BACKGROUND: Protease-activated receptors (PAR) are seven transmembrane G-coupled receptors comprising four genes (PAR-1 ~ PAR-4). Mast cell has been identified to be able to express PARs and release an array of cytokines upon activation. Recently, it was reported that interleukin (IL)-12 could regulate the expression of PARs in mast cells, and tryptase could induce IL-4 and IL-6 release from mast cells. In order to further investigate the issues, RNA interference (RNAi) technique was employed and small interfering RNAs (siRNA) of PARs were transfected in P815 cells. RESULTS: The results showed that siRNAs for PAR-1, PAR-2 and PAR-4 significantly downregulated expression of PAR-1, PAR-2 and PAR-4 mRNAs and proteins in P815 cells at 24, 48 and 72 h following transfection. siRNA PAR-1.2 and siRNA PAR-4.2 significantly reduced IL-12 induced upregulation of PAR-1 and PAR-4 expression, respectively when P815 cells were transfected with them for 48 h. siRNA PAR-2.3 blocked IL-12 induced downregulation of PAR-2 expression on both mRNA and protein levels.
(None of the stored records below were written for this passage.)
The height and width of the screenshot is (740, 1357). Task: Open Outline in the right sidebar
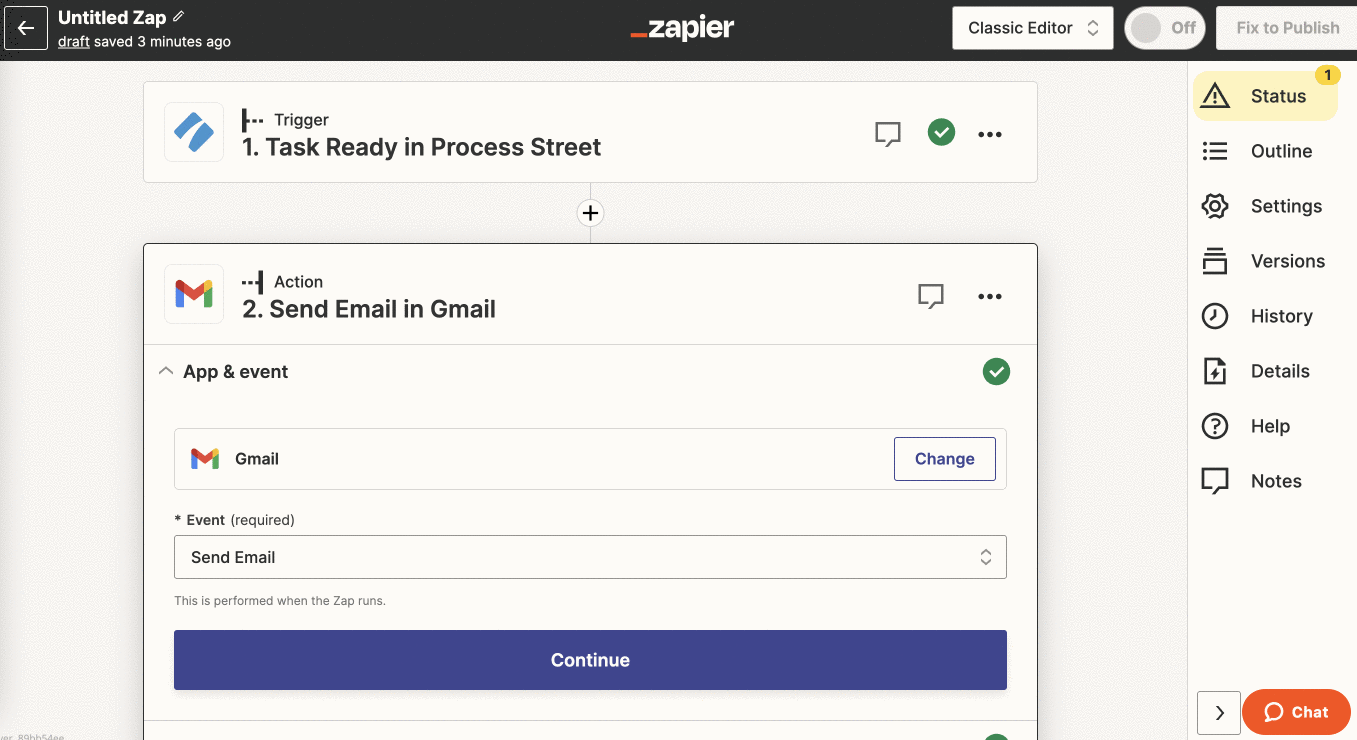tap(1280, 151)
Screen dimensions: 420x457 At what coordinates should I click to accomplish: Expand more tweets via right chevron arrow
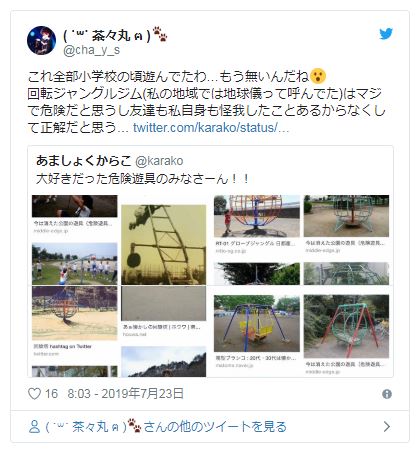click(387, 426)
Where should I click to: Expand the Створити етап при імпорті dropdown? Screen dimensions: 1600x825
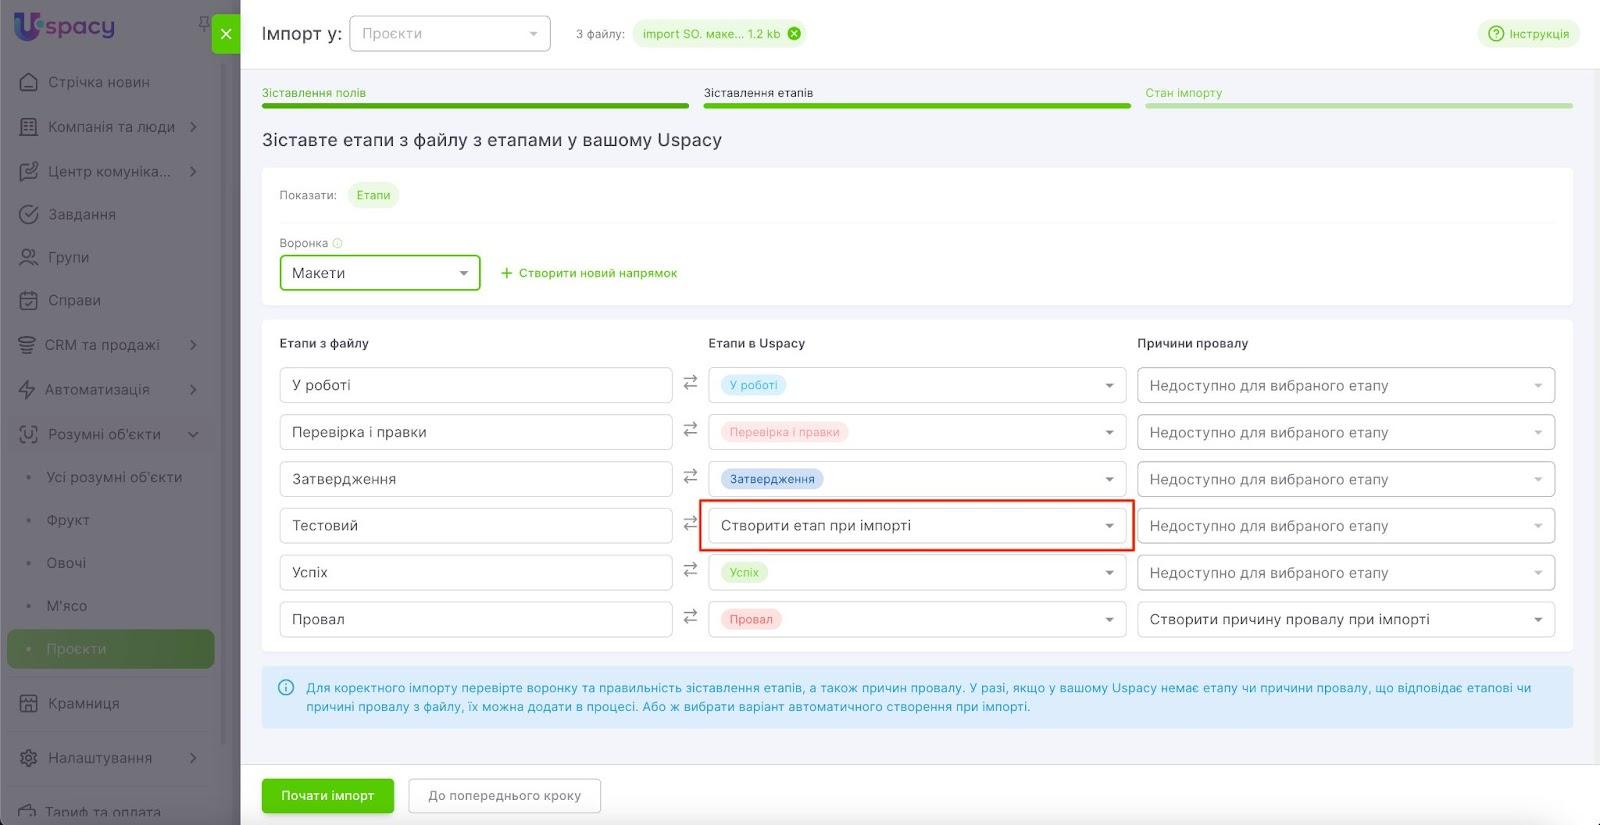point(1108,526)
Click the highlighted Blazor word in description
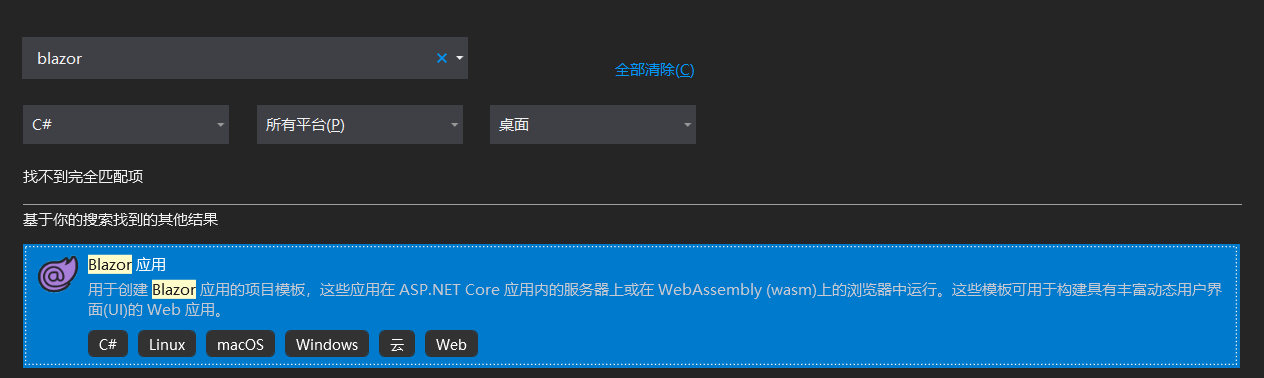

It was also observed that siRNA PAR-2.3 and siRNA PAR-1.2 reduced trypsin induced IL-4 release by approximately 92.6% and 65.3%, and SLIGKV-NH(2 )induced IL-4 release by 82.1% and 60.1%, respectively. Similarly, siRNA PAR-2.3 eliminated tryptase-induced IL-4 release by 75.3%, and siRNA PAR-1.2 diminished SFLLR-NH(2 )induced IL-4 release by 79.3%. However, siRNA PAR-1.2, siRNA PAR-2.3 and siRNA PAR-4.3 at 10 nM did not show any effect on tryptase-induced IL-6 release from P815 cells. CONCLUSION: In conclusion, siRNAs of PARs can modulate PAR expression and PAR related cytokine production in mast cells, confirming that PARs are likely to play a role in allergic reactions.